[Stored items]
=== Begin Enclosure ===

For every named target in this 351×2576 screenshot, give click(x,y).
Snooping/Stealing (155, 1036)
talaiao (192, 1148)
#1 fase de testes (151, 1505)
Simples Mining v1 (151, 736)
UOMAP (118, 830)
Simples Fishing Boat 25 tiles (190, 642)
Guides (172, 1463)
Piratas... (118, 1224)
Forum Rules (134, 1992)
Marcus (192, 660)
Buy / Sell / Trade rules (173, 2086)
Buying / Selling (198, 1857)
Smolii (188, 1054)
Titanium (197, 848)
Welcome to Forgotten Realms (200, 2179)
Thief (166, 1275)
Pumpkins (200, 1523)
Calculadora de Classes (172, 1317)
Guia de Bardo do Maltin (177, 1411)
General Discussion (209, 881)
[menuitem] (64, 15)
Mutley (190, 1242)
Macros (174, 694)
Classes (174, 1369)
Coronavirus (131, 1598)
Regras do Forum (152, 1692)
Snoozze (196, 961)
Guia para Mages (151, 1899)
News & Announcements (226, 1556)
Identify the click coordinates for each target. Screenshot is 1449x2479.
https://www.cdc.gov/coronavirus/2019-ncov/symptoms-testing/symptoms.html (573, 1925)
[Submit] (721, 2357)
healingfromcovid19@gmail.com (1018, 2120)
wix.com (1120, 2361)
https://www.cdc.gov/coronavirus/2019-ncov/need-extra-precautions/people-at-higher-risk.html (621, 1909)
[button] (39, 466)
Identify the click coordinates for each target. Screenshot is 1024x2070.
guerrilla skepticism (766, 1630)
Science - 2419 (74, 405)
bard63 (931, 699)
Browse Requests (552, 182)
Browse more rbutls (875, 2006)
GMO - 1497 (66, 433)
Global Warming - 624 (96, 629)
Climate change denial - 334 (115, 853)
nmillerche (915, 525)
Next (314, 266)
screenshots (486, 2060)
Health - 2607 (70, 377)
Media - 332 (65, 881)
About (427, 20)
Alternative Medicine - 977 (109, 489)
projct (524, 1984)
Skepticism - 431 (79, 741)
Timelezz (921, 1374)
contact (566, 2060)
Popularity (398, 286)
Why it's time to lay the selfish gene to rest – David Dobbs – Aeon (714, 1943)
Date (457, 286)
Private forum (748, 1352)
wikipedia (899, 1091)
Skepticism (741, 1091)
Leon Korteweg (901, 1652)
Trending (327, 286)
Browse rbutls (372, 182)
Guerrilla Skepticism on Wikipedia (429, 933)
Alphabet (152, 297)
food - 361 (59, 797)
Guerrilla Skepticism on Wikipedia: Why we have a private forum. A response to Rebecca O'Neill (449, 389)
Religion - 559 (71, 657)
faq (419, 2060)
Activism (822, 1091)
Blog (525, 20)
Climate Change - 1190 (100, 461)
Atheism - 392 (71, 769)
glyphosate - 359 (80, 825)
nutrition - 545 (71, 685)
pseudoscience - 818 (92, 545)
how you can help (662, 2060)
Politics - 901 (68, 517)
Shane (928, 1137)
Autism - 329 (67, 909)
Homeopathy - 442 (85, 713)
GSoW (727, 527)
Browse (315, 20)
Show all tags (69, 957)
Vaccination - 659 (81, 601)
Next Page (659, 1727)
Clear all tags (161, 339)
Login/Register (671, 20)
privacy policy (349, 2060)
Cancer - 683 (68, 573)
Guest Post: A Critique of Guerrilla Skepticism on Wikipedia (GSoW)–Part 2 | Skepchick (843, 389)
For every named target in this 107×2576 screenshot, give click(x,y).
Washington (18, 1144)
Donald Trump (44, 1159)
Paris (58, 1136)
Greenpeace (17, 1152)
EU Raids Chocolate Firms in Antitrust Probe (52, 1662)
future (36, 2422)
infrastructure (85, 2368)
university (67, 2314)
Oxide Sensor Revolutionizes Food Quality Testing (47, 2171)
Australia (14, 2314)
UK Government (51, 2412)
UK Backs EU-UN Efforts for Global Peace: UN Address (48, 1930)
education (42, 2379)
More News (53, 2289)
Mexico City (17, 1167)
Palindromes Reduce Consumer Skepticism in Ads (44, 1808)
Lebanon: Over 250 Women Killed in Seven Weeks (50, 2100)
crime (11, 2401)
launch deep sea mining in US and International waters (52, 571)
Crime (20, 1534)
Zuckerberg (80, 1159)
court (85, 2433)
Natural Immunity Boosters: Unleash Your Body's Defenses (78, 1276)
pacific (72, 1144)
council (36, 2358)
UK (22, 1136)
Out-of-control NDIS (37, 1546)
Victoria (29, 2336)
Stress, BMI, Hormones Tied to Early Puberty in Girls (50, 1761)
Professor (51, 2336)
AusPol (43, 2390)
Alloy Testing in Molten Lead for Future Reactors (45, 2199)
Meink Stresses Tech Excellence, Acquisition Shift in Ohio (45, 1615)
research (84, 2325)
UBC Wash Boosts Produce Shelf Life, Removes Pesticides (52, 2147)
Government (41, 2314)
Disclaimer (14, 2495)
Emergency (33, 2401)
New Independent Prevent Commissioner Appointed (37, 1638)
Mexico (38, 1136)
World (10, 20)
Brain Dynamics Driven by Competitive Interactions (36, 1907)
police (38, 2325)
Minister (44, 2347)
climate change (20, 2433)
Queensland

=== End Enclosure ===

◆ **EXERCISE GOAL**: Return each line in the records that holds the string "Simples".

◆ **ANSWER BELOW**:
Simples Mining v1 (151, 736)
Simples Fishing Boat 25 tiles (190, 642)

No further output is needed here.